Task to carry out: Every entry below needs to be repeated exactly.

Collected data
+---+

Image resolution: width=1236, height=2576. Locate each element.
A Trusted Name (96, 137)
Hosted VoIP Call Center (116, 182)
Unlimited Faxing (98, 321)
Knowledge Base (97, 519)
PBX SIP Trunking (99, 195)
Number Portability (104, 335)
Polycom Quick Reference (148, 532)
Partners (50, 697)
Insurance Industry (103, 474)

+---+

Final answer:
Image resolution: width=1236, height=2576. Locate each element.
A Trusted Name (96, 137)
Hosted VoIP Call Center (116, 182)
Unlimited Faxing (98, 321)
Knowledge Base (97, 519)
PBX SIP Trunking (99, 195)
Number Portability (104, 335)
Polycom Quick Reference (148, 532)
Partners (50, 697)
Insurance Industry (103, 474)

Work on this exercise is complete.